Jacob Sullum
Last month the director of the Treasury Department's Financial Crimes Enforcement Network claimed marijuana businesses are finally gaining access to banking services thanks to guidance from officials in Washington. As University of Alabama law professor Julie Andersen Hill notes in a paper she delivered at a conference last week, that view is more than a little overoptimistic. In my latest Forbes column, I explain why Hill and other critics say the cannabis industry's banking problems can't be properly addressed without congressional legislation. Here is how the piece starts:
During a visit to the Dixie Elixirs & Edibles plant in Denver last summer, I saw the machines the company uses to produce cannabis concentrates, the kitchen where it makes marijuana-infused chocolates, and the bottling line for its THC-spiked sodas. Toward the end of the tour, I had a semi-serious question for the company's CEO, Tripp Keber: "Where do you keep your piles of money?" Keber laughed but quickly turned serious. "We actually have strong banking relationships," he said. "We don't talk about them.
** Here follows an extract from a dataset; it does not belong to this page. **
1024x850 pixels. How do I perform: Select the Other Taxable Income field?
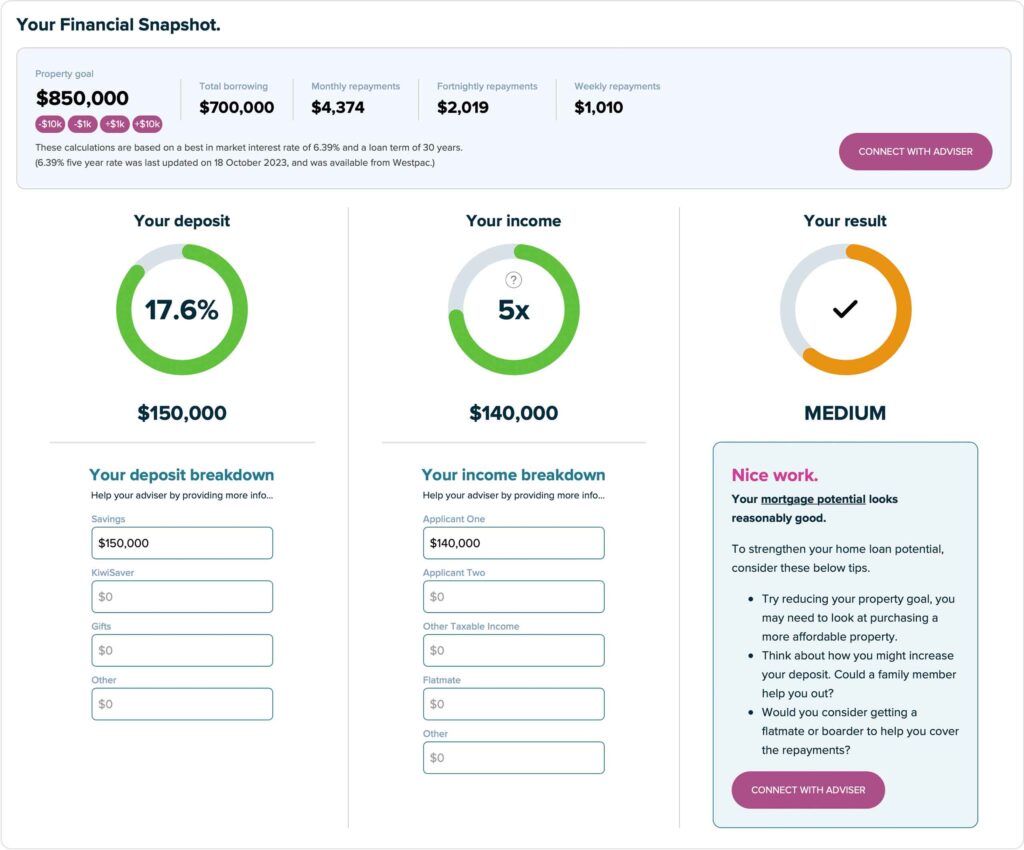point(513,650)
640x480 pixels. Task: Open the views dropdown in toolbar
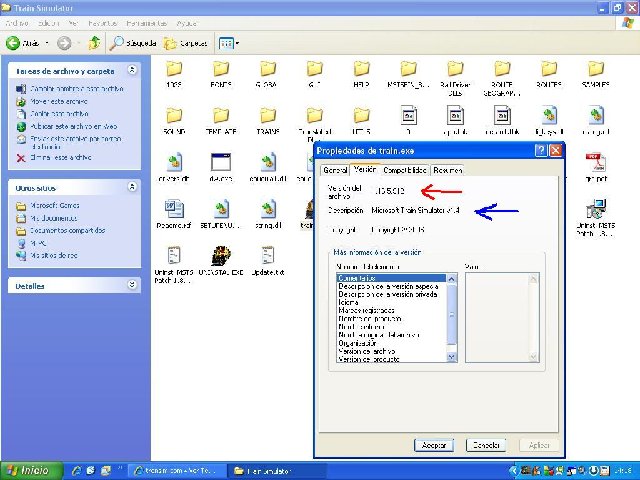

Asking someone about their banking is like asking them what they wear to bed at night. It's an intensely personal question, even within the industry." You can begin to understand why banking is such a touchy subject for the newly legal cannabusinesses in Colorado and Washington (as well as growers and dispensaries in the 21 states that allow medical but not recreational use of marijuana) if you consider the federal laws a financial institution violates when it does business with a state-licensed company like Keber's.